Document extract -
------------------------------

I have learned much more than these few things, but this is what I can come up with right now. I will write again when I have had a couple more days of class and have participated in some other activities. Chao!

Posted by: estudiantedeund | May 23, 2012

It’s Time to Travel

Adiós Minnesota y hola Buenos Aires!!!

My bags are packed and I am ready to begin an experience of a lifetime. Tomorrow will be a long travel day as I will have to go through Chicago and Miami before I get there, but hopefully everything will go smoothly. By Friday morning we will be in orientation for our program and meeting our host families!

This is the biggest trip I have ever taken without my family and the first time I’ve had to navigate airports on my own, so I am a little nervous. I am definitely excited though and can’t wait to start using my Spanish and living in a new culture. After communicating with my host sister and asking her a bunch of questions, I feel confident that my host family will be very hospitable and helpful while I am getting used to being there.

There isn’t much else I can say right now, other than when I check in with you all again I will be in Argentina and there is a good chance some more Spanish might start slipping into these blogs :) Please pray for everyone’s safe travels!

Posted by: estudiantedeund | May 16, 2012

Hola Amigos! (Hello Friends)

My name is Kayla Yarusso and I will be studying abroad in Buenos Aires, Argentina for six weeks this summer. I will be a senior in the fall and am majoring in biology and Spanish. I have heard from many people that studying abroad is a rewarding and beneficial experience and I am very excited about the opportunity. I have always wanted to travel somewhere to practice my Spanish and this summer program, through IFSA Butler, seems like it will be a perfect fit for me.

------------------------------

Data records -
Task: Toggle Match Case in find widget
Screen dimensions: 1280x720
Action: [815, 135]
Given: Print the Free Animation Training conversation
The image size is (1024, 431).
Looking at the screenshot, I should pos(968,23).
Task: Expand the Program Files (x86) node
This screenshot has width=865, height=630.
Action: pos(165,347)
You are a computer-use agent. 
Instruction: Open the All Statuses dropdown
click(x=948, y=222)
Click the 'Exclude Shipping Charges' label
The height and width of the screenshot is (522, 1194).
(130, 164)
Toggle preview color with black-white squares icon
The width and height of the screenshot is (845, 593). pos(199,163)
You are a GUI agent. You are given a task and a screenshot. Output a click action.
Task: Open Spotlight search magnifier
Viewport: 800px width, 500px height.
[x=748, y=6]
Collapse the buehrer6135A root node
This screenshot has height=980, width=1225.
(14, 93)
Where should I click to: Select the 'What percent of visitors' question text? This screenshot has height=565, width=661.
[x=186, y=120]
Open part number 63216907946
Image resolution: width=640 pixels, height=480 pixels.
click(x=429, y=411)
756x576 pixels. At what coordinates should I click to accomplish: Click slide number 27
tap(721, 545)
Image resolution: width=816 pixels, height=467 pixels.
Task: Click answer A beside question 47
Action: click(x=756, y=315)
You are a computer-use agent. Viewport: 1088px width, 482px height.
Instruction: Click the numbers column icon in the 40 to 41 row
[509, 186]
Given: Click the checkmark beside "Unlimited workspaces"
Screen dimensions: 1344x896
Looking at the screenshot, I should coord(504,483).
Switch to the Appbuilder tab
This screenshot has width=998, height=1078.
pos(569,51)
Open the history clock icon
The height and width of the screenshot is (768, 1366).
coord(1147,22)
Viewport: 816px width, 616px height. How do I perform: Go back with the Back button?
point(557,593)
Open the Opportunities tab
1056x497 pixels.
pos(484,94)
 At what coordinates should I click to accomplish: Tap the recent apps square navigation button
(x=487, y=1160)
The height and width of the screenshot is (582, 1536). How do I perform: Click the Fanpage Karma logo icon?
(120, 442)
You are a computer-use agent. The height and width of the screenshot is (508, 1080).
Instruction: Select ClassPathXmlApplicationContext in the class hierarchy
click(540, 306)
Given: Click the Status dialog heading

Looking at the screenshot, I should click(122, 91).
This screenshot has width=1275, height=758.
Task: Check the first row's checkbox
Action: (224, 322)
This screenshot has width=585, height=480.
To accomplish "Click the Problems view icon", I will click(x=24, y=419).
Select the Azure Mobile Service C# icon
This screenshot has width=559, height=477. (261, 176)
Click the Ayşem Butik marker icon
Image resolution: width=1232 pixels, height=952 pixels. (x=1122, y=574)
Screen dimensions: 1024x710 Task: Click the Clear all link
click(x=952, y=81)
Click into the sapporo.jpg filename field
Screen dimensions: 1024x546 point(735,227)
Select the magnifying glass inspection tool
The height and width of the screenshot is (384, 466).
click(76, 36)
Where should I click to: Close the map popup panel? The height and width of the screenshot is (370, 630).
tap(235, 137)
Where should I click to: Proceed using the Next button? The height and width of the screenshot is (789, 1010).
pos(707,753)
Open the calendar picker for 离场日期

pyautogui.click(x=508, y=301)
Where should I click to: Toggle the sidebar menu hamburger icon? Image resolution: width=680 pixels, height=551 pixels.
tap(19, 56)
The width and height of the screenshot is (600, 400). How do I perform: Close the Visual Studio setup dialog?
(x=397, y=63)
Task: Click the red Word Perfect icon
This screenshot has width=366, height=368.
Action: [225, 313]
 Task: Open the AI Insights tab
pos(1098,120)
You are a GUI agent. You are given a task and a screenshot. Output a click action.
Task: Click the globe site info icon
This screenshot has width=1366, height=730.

------------------------------

Exercises to complete -
(1) For the study-abroad blog above, decide whether each statement agrees with it. Answer yes or no and quote the deciding words. (a) The trip to Buenos Aires includes stops in Chicago and Miami. (b) The writer is majoring in biology and French. (c) The summer program lasts six weeks.
(2) List every place name that appears in the study-abroad blog above. Include cities, states, and countries.
(3) According to the study-abroad blog above, what organization runs the summer program?

Answers to the exercises -
(1)
(a) Yes: "I will have to go through Chicago and Miami before I get there"
(b) No: "am majoring in biology and Spanish"
(c) Yes: "studying abroad in Buenos Aires, Argentina for six weeks this summer"

(2) Minnesota, Buenos Aires, Chicago, Miami, Argentina

(3) IFSA Butler